- _Given request_
Copy out the part of the math forum thread that begins with "Given reflection of" and ends with "on part (b).", swapping "confused" for "puzzled".

---- Excerpt provided

Given reflection of graph, write the equation

hope4ever

New member
Joined
Sep 12, 2006
Messages
2
I am a little bit confused about one math question. Can you please help me out? There are two parts; I already finished part (a), but I am stuck on part (b).

Part a: Draw the reflection of f(x) = (square root X-2) in the line y = x.

I understand the above, but when it comes to part (b), I am totally clueless.

Part b: Write the equation of the reflection in the form y = g(x)

I believe the equation is (square root x+2) + 2, but x => 2 and y => 0. But what do I do with this information?

Thanks for your help!
 

steve_b

Junior Member
Joined
May 2, 2004
Messages
78
Part a: Draw the reflection of f(x) = (square root X-2) in the line y = x.

I understand the above, but when it comes to part (b), I am totally clueless.

Part b: Write the equation of the reflection in the form y = g(x)

I believe the equation is (square root x+2) + 2, but x => 2 and y => 0. But what do I do with this information?

=============

The reflection of a graph around the y=x line will be the inverse function. So you are given:

y = sqrt(x-2)

--------
---- Data provided

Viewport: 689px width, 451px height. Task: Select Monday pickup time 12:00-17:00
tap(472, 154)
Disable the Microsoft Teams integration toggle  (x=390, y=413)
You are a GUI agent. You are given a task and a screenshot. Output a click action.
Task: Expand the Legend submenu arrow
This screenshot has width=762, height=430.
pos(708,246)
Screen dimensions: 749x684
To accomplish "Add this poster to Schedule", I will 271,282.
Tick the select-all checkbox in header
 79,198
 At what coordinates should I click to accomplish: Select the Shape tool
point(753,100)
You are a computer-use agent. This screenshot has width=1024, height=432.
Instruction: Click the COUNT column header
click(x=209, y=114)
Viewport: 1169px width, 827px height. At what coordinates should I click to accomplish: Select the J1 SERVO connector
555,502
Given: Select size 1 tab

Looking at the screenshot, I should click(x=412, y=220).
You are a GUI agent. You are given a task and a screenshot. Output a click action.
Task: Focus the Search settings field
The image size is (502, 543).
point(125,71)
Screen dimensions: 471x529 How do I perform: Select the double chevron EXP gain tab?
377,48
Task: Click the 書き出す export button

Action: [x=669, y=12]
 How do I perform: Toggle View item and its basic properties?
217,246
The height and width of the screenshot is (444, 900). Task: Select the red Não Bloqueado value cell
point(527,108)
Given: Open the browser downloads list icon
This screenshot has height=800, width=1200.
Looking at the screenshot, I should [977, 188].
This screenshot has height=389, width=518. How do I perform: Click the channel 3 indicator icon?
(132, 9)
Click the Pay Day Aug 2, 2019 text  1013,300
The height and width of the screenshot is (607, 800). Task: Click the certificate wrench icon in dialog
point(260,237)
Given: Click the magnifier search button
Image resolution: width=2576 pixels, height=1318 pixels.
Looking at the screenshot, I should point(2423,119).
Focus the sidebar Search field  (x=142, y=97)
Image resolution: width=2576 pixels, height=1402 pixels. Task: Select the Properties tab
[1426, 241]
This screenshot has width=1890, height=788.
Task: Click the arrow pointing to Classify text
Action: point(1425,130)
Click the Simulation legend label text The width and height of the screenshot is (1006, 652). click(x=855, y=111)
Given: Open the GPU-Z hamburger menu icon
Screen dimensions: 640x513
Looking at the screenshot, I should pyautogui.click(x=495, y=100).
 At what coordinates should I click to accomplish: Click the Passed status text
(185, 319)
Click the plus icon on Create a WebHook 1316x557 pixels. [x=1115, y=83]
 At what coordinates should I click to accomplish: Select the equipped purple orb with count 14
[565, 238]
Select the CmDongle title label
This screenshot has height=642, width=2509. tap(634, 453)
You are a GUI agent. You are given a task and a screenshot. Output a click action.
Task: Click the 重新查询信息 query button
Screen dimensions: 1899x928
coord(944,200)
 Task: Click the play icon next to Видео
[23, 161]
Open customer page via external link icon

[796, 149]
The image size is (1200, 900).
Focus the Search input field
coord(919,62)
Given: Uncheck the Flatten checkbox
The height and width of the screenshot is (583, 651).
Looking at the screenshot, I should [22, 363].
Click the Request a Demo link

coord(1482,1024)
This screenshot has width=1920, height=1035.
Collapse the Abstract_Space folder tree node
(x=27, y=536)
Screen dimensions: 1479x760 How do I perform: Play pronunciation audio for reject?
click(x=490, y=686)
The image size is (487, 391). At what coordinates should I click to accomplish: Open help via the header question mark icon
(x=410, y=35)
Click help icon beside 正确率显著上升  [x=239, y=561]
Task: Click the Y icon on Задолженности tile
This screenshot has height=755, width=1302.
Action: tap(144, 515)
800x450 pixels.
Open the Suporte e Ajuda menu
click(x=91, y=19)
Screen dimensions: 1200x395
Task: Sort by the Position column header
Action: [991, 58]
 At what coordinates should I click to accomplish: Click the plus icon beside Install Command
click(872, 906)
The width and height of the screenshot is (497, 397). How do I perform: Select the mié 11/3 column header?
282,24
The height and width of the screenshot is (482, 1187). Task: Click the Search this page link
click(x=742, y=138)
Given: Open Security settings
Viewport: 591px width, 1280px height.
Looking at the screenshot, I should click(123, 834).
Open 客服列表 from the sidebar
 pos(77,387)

--------

- _Response to this exercise_
Given reflection of graph, write the equation

hope4ever

New member
Joined
Sep 12, 2006
Messages
2
I am a little bit puzzled about one math question. Can you please help me out? There are two parts; I already finished part (a), but I am stuck on part (b).